## TASK REQUIREMENTS
The output should consist solely of the line containing "Where should I click to: Click the Copy" and all lines after it through the final line of the entries below, reproduced exactly.
GIVEN DATA Start Marker
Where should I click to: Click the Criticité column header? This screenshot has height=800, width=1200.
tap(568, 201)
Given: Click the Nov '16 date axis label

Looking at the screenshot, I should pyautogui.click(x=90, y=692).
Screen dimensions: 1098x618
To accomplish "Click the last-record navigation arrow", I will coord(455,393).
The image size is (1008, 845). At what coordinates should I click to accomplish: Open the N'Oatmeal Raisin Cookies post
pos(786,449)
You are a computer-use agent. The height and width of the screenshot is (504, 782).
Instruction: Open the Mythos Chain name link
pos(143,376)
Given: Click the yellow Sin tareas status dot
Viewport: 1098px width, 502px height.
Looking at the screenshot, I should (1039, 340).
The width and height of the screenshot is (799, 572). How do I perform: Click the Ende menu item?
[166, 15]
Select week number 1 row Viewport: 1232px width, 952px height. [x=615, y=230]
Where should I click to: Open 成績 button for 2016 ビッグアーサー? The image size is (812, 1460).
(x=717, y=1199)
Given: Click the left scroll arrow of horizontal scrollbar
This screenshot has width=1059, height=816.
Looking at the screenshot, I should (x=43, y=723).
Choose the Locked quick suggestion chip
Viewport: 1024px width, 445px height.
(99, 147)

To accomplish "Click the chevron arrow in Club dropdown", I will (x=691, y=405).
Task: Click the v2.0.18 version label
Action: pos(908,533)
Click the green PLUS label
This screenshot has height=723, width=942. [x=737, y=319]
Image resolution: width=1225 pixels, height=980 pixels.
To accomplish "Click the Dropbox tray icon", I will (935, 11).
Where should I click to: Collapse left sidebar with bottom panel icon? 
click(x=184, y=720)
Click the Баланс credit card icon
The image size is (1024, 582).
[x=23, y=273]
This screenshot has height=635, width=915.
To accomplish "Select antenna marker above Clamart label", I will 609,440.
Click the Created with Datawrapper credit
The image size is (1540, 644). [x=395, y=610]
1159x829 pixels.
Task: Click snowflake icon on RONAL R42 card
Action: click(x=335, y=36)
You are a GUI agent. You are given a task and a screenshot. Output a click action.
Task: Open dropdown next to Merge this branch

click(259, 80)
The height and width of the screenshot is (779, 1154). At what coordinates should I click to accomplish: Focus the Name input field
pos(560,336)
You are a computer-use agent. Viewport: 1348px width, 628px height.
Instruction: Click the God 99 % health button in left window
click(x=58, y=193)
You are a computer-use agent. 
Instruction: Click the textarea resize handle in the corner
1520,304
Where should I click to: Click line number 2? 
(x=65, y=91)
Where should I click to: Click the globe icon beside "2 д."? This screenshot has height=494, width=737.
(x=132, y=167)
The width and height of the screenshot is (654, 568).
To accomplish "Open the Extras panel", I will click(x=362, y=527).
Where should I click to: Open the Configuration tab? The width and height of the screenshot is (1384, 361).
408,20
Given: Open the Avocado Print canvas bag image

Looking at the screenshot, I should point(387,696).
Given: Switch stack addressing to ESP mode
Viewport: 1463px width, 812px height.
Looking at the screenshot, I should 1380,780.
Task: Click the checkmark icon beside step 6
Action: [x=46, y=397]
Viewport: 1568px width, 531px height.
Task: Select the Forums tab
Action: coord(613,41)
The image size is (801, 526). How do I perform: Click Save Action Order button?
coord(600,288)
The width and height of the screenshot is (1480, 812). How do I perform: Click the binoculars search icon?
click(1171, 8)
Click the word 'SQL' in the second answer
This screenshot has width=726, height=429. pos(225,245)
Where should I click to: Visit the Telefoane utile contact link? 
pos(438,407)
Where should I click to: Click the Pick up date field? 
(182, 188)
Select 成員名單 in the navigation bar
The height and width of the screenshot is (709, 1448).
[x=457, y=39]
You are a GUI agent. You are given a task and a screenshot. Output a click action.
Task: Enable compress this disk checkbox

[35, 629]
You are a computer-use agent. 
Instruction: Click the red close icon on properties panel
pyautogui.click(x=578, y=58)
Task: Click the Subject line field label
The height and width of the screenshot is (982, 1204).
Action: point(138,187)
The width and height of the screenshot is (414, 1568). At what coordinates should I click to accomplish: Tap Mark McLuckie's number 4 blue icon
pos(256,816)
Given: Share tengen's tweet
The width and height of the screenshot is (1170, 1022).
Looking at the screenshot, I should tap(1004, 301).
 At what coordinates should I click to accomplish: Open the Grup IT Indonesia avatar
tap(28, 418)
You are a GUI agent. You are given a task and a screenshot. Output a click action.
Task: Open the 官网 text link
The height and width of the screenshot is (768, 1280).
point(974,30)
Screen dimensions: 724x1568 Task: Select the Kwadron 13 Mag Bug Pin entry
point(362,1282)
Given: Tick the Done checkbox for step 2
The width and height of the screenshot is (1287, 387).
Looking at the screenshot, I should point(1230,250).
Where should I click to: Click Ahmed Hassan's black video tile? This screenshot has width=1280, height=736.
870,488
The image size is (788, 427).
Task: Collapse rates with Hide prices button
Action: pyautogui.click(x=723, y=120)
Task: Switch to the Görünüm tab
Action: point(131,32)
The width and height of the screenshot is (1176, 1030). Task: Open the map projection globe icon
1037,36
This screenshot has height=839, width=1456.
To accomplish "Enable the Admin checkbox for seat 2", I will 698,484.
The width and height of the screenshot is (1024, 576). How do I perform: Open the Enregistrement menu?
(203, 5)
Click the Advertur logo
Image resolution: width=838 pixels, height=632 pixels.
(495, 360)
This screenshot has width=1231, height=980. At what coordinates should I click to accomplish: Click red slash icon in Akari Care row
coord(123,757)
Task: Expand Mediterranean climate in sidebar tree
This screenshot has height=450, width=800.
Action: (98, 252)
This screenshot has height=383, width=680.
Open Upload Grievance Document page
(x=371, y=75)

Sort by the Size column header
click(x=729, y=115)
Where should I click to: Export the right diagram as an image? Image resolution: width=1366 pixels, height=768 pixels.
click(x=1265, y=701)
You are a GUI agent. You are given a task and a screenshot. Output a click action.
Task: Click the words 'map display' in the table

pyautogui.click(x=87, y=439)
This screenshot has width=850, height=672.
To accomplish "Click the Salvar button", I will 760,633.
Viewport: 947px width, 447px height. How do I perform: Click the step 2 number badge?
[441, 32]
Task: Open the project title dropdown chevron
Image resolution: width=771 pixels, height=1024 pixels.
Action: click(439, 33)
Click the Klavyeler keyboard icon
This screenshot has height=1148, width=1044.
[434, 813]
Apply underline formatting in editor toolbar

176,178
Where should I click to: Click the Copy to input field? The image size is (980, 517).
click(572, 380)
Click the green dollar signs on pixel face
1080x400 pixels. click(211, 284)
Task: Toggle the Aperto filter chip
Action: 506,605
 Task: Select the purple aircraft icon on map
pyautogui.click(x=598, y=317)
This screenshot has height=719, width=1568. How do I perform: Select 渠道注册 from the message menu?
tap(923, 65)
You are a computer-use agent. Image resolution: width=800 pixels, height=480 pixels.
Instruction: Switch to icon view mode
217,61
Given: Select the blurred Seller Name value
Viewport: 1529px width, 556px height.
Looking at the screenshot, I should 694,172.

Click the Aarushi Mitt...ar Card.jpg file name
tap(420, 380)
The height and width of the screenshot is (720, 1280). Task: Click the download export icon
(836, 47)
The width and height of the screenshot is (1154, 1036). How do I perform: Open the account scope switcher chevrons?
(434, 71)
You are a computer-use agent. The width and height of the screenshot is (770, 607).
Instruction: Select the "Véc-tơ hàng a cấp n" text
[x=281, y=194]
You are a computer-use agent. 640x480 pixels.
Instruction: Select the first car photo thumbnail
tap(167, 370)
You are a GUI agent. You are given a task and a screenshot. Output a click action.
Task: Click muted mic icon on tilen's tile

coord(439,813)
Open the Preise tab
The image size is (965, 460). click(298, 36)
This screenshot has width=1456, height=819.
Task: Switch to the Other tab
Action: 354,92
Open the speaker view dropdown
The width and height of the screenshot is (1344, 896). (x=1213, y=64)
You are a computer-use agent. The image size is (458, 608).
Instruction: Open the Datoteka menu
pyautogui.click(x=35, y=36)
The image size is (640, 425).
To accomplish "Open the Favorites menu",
GIVEN DATA End Marker
## RESULT OF THE EXERCISE
Where should I click to: Click the Copy to input field? The image size is (980, 517).
click(572, 380)
Click the green dollar signs on pixel face
1080x400 pixels. click(211, 284)
Task: Toggle the Aperto filter chip
Action: 506,605
 Task: Select the purple aircraft icon on map
pyautogui.click(x=598, y=317)
This screenshot has height=719, width=1568. How do I perform: Select 渠道注册 from the message menu?
tap(923, 65)
You are a computer-use agent. Image resolution: width=800 pixels, height=480 pixels.
Instruction: Switch to icon view mode
217,61
Given: Select the blurred Seller Name value
Viewport: 1529px width, 556px height.
Looking at the screenshot, I should 694,172.

Click the Aarushi Mitt...ar Card.jpg file name
tap(420, 380)
The height and width of the screenshot is (720, 1280). Task: Click the download export icon
(836, 47)
The width and height of the screenshot is (1154, 1036). How do I perform: Open the account scope switcher chevrons?
(434, 71)
You are a computer-use agent. The width and height of the screenshot is (770, 607).
Instruction: Select the "Véc-tơ hàng a cấp n" text
[x=281, y=194]
You are a computer-use agent. 640x480 pixels.
Instruction: Select the first car photo thumbnail
tap(167, 370)
You are a GUI agent. You are given a task and a screenshot. Output a click action.
Task: Click muted mic icon on tilen's tile

coord(439,813)
Open the Preise tab
The image size is (965, 460). click(298, 36)
This screenshot has width=1456, height=819.
Task: Switch to the Other tab
Action: 354,92
Open the speaker view dropdown
The width and height of the screenshot is (1344, 896). (x=1213, y=64)
You are a computer-use agent. The image size is (458, 608).
Instruction: Open the Datoteka menu
pyautogui.click(x=35, y=36)
The image size is (640, 425).
To accomplish "Open the Favorites menu",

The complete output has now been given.